5 Steps to Create Your Dream Career, the Jon Acuff Way
1. Take your time.
It’s actually rare to experience “aha” moments or big breaks in life. Rather, you have to continually work on things and through things.
“We want to reflect on a change while we’re still in it,” Acuff says. “Most people don’t give themselves long enough [to recover].”
When it comes to boosting creativity, you need to give yourself time to develop good ideas. Acuff says he sees people make the mistake of rushing ideas to market before they are ready.
2. Share your experiences.
Acuff rejects the growing trends in the “expert marketing” industry. He explains that he can’t—and shouldn’t—teach people how to grow a speaking career, for example, because his experiences are not replicable. Step one, he jokes, would be to find a boss with 7 million radio listeners. Authenticity is vital, he says.
“Go get more expertise in that, be honest about what your strengths are that you can share and sell. Be honest about what you can’t.”

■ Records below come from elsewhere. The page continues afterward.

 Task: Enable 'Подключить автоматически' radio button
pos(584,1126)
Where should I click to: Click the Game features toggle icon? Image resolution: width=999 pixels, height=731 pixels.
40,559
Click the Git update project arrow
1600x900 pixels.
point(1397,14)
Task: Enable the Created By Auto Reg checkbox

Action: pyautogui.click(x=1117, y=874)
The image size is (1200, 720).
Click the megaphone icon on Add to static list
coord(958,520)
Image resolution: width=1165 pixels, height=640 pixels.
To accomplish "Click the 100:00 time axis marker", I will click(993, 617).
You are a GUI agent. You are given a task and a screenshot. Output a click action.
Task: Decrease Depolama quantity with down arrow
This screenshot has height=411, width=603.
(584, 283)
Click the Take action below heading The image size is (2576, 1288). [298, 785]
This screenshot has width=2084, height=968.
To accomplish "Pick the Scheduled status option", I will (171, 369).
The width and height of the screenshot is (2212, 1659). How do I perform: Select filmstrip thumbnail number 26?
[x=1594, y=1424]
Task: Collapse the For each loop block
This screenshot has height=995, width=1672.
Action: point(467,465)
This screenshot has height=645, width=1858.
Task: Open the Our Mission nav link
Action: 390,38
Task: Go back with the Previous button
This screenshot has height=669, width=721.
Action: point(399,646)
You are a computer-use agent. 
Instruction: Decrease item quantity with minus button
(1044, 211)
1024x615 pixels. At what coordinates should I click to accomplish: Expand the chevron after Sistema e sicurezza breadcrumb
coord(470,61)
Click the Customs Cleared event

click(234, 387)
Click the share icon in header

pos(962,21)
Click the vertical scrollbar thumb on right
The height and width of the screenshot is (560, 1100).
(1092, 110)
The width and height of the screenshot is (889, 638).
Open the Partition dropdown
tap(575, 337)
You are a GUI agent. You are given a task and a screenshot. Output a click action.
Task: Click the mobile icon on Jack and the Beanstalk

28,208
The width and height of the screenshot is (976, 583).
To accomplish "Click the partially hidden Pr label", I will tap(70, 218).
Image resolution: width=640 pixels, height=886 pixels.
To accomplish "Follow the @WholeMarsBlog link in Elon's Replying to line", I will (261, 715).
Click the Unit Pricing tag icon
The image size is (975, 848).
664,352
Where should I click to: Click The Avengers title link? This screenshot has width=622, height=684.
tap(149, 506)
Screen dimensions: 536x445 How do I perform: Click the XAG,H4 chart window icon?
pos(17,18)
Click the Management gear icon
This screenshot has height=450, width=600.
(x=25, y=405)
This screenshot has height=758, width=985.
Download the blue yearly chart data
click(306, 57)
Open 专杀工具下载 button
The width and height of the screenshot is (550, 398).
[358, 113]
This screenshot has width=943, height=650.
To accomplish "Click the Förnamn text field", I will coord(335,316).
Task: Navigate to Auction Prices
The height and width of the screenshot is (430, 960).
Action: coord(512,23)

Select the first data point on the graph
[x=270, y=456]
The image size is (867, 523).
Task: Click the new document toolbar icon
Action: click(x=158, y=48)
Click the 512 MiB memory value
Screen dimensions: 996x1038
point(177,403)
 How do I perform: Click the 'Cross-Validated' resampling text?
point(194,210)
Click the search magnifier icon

Should everyone share their experiences via a book? No. Just like not everyone should record a music album or paint paintings, it does not make a person less than if they don’t have writing talents, he explains.
“Develop your authority [first]. Never write a book as a way to establish your authority,” he says. “Books are hard and they’re not for everybody. It’s not [a] failure if you don’t write a book.”
3. Hone your craft.
In the early stages of his career, while writing Stuff Christians Like, Acuff was working full time and waking at 5 a.m. to write four or five posts a day. And even now as an established author, he still writes four hours every day. Not to mention the years he’s spent researching, writing and rewriting each of his books. And for his speaking career? He’s studied more than 100 comedians and hones his speeches after each event, even if he’s given the same one 50 times.
4. Serve your community.
When Acuff is hired to speak at an event, one of his first questions is, “How can I make you look like a rock star?” When he had an idea to help people reach their goals in 30 days, he gave it away for free for more than a year. He stays active in free Facebook fan communities, attends fan-organized events and hosts free meetups all over the U.S.
And although accomplished, Acuff maintains his position of writing “from the trenches” rather than as an expert. He bares all in his writing because he remembers what it felt like to be without support.
“I’m always trying to write to the me I used to be, who didn’t have a community, who felt like the only weirdo who wanted to do a dream,” he says.